Work required
From the passage below on SAP's hosted HANA offering, list the areas where it expects open questions to arise.

Extract
▬▬▬▬▬▬
During the press Q&A session, both Plattner and Vishal Sikka, SAP’s CTO and Executive Board Member, were asked if this new option would support customer needs for private clouds. The answer was no, since this option only support a complete HANA hosted application environment. Sikka pointed out that many current IT landscapes include heterogeneous systems running multiple or customized applications. Perhaps that will be a future option, but the answer points out, at least to us, that SAP is targeting this new service to up and coming enterprises that are willing to take the leap into full cloud computing. It also plunges SAP into providing global based IT hosting services under its direct management.
We anticipate that further details will be provided next week, along with any additional announcements. Open questions will obviously be in areas of pricing, support, and timetable of specific applications supported. Do not be surprised to hear competitors of SAP offering up counter views as well.
Readers may recall the May 2012 announcement from SAP that it had acquired procurement technology and B2B services provider Ariba for $4.5 Billion. SAP was willing to pay a 20 percent premium over existing market value to incorporate Ariba functionality and services under its umbrella.
▬▬▬▬▬▬
Collected material
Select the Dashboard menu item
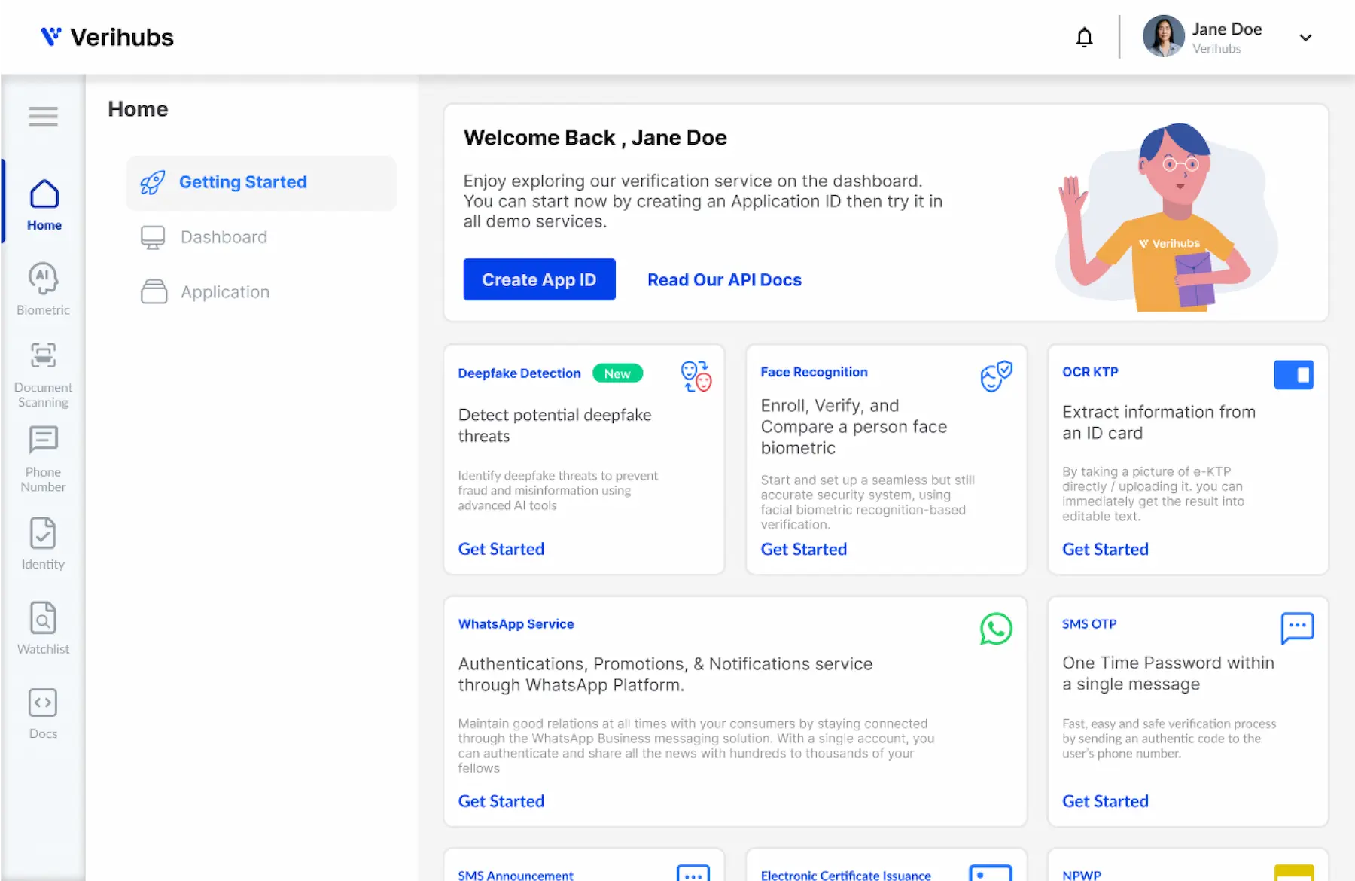Viewport: 1355px width, 881px height. coord(223,236)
▬▬▬▬▬▬
Result for this task
- Pricing
- Support
- Timetable of specific applications supported